I could not find a similar question in the docs or other community posts, so I’m trying to make my own.
I would like to monitor a cluster with more than two nodes, in my case 6. I can’t seem to understand how to set how many nodes can fail in the cluster before raising a CRIT alert.
Example:
I have my six hosts, with their services and I have already set wich service is to be considered part of the cluster as below:
host1 → clustered_service
host2 → clustered_service
host3 → clustered_service
host4 → clustered_service
host5 → clustered_service
host6 → clustered_service
So I created my cluster host in which now I can see the “clustered_service” (which has now correctly disappeared from the cluster nodes).
Now I would like to raise an alert when this service fails on more than one node: so service failed on one node → OK, service failed on two nodes → CRIT.
How can I do this? Can this threshold be set arbitrarily?
The behavior depends on the check.
Please see Add predefined cluster modes for all services or have a look in the man page of the check.
In worst case you have to consult the code of the check to understand the cluster logic behind.
You’re right. It’s not actually a managed cluster, but a farm of identical servers exposing the same services. On top of them there’s a VIP which dispatches every request to one of the servers based on some policies.
Yes, this is not a “cluster” for Checkmk.
A cluster for Checkmk is a system where a service check migrates between the nodes (e.g. corosync/pacemaker or Windows Cluster).
Sorry, I completely disagree. With the help of the cluster function in plugin API 1.0 you can represent any kind of clusters even a farm of services, probably with a load balancer in front where you check e.g. that a certain amount of services are in OK state.
Here a bare example which checks that a software state is running on at least 3 nodes. This value could be parametrized and a rule could be build to be flexible.
def cluster_check_my_cluster_check(section):
running_nodes = []
connections = 0
for _node_name, node_section in section.items():
node_connections = int(node_section[1][0])
connections += node_connections
yield Result(state=State.OK, summary=f"Software running {connections} connections")
def cluster_check_my_cluster_check(section):
running_nodes = []
connections = 0
for _node_name, node_section in section.items():
run_state = node_section[0][0]
node_connections = int(node_section[1][0])
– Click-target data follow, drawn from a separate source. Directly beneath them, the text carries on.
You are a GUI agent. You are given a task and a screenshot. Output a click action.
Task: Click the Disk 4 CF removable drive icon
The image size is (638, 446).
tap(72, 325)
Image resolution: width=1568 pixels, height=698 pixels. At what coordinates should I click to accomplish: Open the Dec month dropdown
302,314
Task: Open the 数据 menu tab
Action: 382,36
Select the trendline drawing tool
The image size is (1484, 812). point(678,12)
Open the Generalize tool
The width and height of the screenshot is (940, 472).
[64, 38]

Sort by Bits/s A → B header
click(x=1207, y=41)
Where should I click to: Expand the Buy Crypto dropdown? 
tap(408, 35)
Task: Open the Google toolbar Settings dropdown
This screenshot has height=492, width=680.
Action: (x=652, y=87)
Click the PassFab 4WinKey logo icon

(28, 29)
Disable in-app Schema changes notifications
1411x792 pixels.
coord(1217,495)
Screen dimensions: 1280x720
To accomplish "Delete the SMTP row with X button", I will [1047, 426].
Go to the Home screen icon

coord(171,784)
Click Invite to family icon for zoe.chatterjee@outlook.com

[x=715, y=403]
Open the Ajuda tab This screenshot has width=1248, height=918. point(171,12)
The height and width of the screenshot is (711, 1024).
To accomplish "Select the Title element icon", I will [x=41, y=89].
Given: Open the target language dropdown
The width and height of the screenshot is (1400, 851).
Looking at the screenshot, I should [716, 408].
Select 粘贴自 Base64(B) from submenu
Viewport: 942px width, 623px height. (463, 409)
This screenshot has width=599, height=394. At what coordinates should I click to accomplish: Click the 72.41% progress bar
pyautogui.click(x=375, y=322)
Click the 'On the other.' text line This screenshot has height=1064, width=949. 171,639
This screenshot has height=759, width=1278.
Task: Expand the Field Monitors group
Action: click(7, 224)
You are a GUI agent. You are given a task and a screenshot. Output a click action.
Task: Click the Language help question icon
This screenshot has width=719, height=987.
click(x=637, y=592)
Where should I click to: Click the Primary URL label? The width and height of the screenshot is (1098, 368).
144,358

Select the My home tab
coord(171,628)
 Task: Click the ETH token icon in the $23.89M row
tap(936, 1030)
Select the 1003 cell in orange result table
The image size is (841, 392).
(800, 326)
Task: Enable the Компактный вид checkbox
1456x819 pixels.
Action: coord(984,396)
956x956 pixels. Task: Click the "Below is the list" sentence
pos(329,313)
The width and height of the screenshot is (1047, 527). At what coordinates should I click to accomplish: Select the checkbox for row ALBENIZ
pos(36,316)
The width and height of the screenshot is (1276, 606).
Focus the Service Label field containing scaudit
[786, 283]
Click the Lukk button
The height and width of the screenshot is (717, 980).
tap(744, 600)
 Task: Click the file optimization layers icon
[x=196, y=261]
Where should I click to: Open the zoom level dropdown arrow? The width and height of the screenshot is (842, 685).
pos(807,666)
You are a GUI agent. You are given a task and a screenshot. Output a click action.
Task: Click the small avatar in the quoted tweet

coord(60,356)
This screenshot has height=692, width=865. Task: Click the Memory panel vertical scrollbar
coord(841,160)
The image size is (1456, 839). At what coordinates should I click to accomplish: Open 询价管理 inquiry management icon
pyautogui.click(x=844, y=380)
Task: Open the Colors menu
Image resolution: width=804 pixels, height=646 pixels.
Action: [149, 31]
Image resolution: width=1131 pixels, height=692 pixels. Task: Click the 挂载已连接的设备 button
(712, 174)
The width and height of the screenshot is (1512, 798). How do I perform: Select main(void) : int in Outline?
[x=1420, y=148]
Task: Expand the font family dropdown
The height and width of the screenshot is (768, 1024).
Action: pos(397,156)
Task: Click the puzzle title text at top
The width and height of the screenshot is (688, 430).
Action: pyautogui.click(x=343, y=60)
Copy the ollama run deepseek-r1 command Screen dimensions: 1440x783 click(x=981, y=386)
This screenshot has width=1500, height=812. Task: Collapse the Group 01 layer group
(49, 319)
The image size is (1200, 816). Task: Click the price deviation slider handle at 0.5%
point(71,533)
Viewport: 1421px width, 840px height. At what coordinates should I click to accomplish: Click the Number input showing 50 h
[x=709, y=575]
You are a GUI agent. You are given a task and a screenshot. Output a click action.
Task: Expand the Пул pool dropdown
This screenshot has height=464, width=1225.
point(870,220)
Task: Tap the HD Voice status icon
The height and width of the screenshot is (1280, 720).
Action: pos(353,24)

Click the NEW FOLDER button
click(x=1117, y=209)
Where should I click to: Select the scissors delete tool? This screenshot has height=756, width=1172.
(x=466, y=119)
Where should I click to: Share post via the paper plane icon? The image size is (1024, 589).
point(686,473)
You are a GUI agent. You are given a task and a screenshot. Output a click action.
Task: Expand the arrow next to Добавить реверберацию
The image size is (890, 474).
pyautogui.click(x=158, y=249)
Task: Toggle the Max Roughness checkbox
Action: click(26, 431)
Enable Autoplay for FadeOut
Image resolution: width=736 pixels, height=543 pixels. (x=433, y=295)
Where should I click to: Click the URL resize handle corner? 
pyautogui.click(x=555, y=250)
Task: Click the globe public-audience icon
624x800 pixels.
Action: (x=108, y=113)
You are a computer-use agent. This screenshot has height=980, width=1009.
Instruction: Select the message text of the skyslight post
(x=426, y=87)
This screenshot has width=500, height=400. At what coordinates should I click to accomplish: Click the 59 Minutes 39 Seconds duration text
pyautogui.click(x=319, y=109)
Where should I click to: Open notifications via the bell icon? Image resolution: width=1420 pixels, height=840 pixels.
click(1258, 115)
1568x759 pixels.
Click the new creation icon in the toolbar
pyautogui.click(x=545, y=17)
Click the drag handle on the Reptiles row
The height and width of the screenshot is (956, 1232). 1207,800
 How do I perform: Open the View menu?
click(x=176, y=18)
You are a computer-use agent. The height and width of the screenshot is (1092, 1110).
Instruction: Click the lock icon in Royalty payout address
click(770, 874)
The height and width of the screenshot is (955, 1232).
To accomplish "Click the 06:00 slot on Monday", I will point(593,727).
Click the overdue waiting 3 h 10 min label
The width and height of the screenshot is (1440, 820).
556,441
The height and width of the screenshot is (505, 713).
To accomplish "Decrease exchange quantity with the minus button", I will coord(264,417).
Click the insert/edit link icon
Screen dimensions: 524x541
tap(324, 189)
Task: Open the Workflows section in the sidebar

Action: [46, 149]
if run_state == 'running':
running_nodes.append(_node_name)
connections += node_connections
if len(running_nodes) < 3:
clustered_section = [['stopped'],[connections]]
else:
clustered_section = [['running'],[connections]]
yield from check_my_cluster_check(clustered_section)
In the ruleset “Aggregation options for clustered services” already three different aggregation modes (“failover” , “worst” , “best” ) predefined
This is no longer true, there is an Aggregation option Rule for Clusters where you can also define Best, Worst Aggregations for Service in a Cluster, without need for BI. BI is just more flexible relating the Aggregations, but has other disadvantages.
Ok, thank you.
However, here I have CheckMK 2.0 and no option to upgrade to 2.1 in the near future.
If I understand correctly then, my only option with version 2.0 would be to use Business Intelligence. Correct?
I would strongly recommend waiting for the Update to the next Checkmk Version, BI is way more complicated and will not automatically appear as Service, and has at some point in bigger Setups a bad performance because it’s generated basically in the frontend and needs to query data using Livestatus.
On the Other hand, with the Aggregation Feature of the Cluster, you don’t have these Problems and out of the Box a real Service which acts as every other Service you already know.
This topic was automatically closed 365 days after the last reply. New replies are no longer allowed. Contact an admin if you think this should be re-opened.